Wednesday, May 02, 2007

Castro refuses to refute rumors of his death

From The New York Times:

HAVANA, May 1 — The throngs were out in the streets with their red shirts and banners just as they always are on May Day, but Cuba’s holiday honoring workers came and went Tuesday without their longtime leader ever showing his face.

This is because of all the people in Cuba Fidel is the only one with the freedom to not show up and pretend to be glad to be living in a communist hell-on-earth.

Many of the hundreds of thousands of people who marched through Revolution Square in Havana craned their necks toward the huge podium along the parade route to see if Fidel Castro would make his first public appearance since undergoing emergency surgery nine months ago.

They saw his brother, Raúl, the interim leader, standing stiffly in his army uniform.
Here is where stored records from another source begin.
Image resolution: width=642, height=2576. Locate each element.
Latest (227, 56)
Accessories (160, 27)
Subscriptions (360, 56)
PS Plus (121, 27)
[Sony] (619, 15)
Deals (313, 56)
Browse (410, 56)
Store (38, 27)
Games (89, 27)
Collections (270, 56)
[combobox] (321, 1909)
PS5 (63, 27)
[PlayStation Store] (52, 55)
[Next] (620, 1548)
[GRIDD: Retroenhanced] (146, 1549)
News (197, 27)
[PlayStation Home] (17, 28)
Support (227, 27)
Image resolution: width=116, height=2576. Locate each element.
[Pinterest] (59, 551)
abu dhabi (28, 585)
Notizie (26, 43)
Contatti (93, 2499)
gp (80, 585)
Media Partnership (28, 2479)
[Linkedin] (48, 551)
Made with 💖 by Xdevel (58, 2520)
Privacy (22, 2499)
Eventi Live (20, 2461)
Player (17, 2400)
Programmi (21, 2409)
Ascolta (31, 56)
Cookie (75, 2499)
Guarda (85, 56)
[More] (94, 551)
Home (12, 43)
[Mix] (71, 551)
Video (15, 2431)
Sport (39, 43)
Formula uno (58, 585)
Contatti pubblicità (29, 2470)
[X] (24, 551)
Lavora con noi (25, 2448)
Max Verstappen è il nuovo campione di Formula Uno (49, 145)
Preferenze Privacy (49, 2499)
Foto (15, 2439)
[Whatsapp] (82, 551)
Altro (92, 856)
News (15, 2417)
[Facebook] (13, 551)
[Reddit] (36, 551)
They saw Ricardo Alarcón, the president of the National Assembly, who occasionally raised his fist in the air, and other leaders of the Communist Party.
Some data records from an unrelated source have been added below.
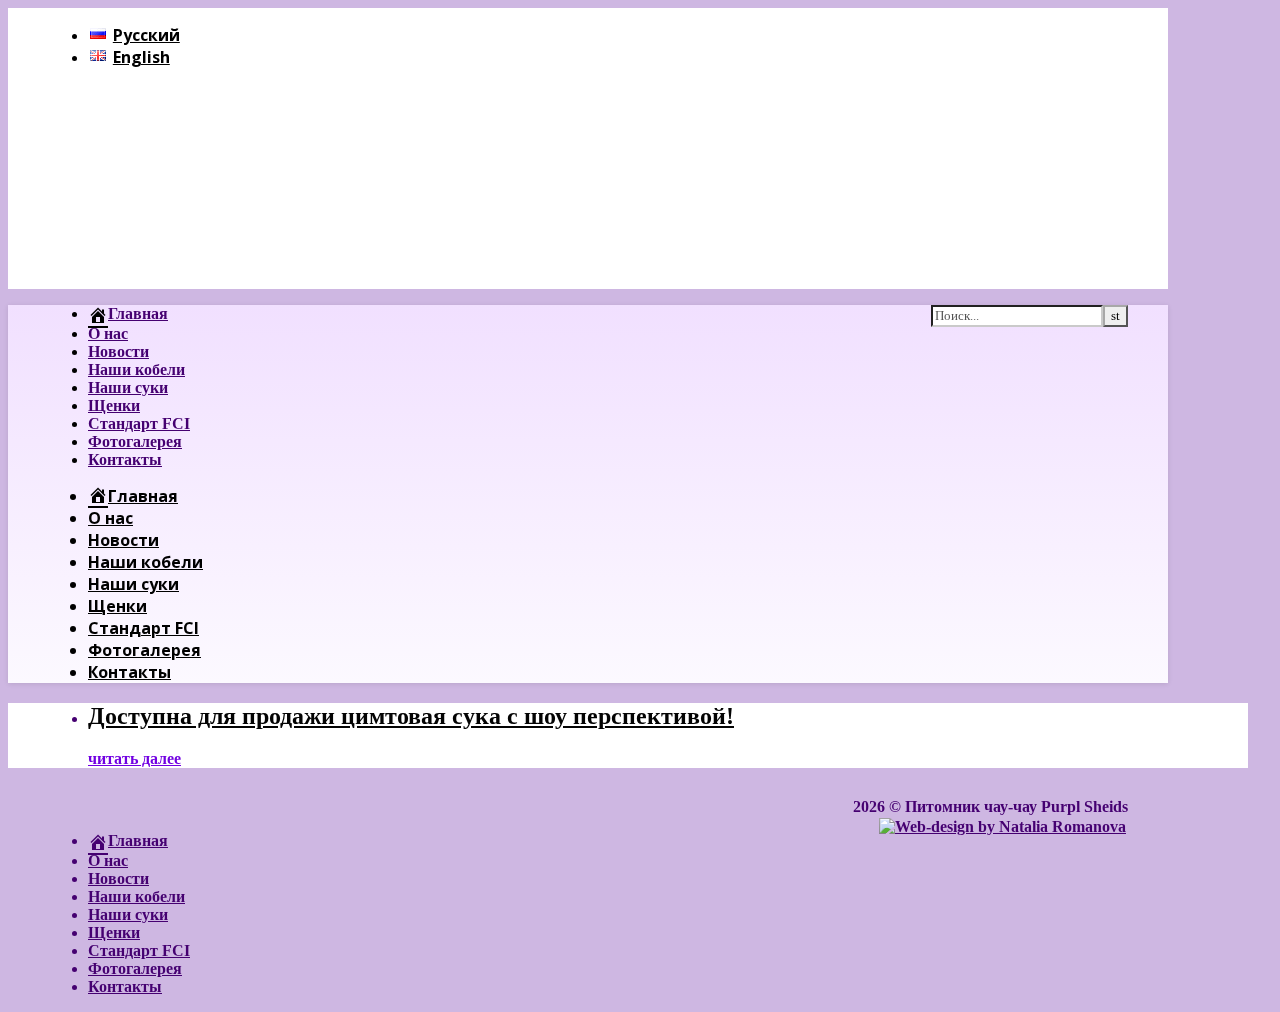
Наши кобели (136, 369)
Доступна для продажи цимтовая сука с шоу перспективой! (411, 716)
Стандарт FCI (139, 423)
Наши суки (128, 387)
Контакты (125, 459)
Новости (118, 351)
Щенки (114, 405)
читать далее (134, 758)
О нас (108, 333)
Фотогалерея (135, 441)
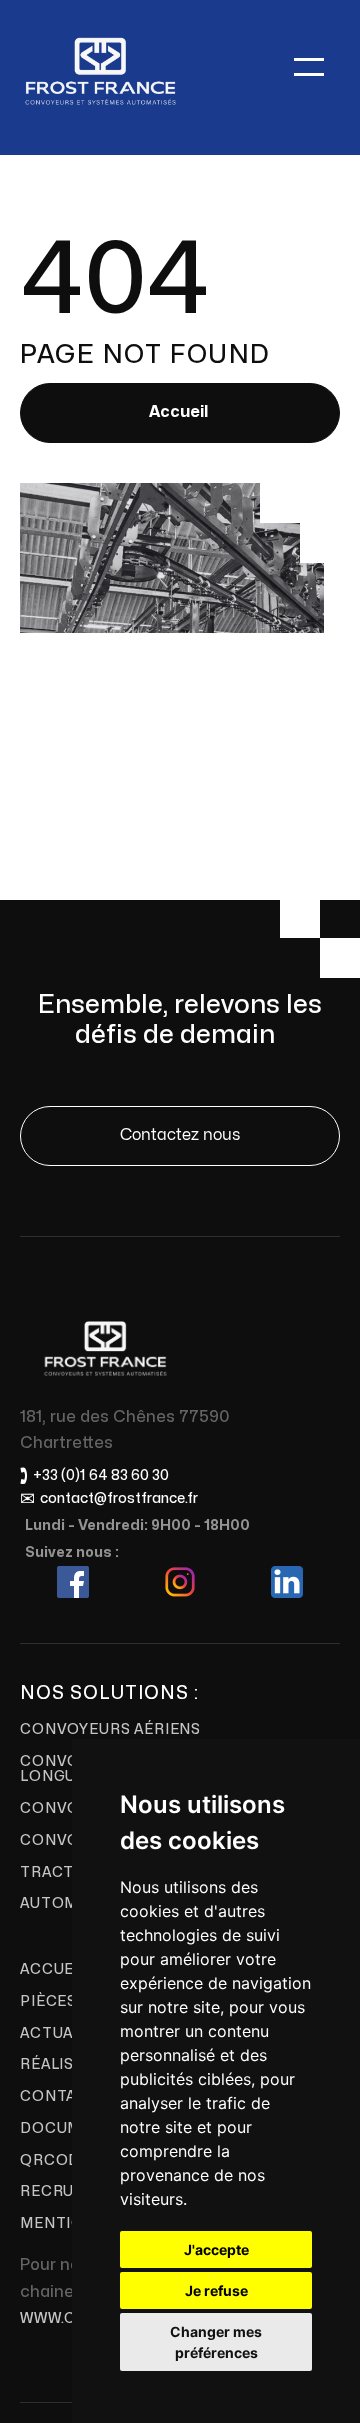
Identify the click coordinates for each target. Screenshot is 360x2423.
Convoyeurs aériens (110, 1729)
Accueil (178, 412)
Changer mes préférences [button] (216, 2342)
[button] (309, 67)
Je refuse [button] (216, 2290)
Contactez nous (180, 1135)
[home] (100, 67)
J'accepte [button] (216, 2249)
They were praying to get some clue that the evil old son-of-a-bitch was dead and burning in hell where he belongs. Seeing his degenerate alcoholic brother standing in the place of honor must have given them hope that their suffering might soon be over.

[. . .]

Cuba has had nine months to get used to the fact that their once-omnipresent leader has assumed a far less visible role. Fears that he is dead or dying have been eased by the photographs, proclamations and occasional video clips of Mr. Castro that the government has been releasing. Still, to many Cubans, the country is now in limbo, led by an interim ruler but also, to some degree, by the man who temporarily ceded power to him.

The only people who "fear" that Castro might be keeping his appointment with Satan's toaster oven are the writers and editors at The New York Times and the faculty and students at most universities and the leadership of the Democrat Party.

Anyone who isn't a congenital idiot looks at his absence as a ray of hope; a sign that Cuba may soon be able to rejoin the civilized world.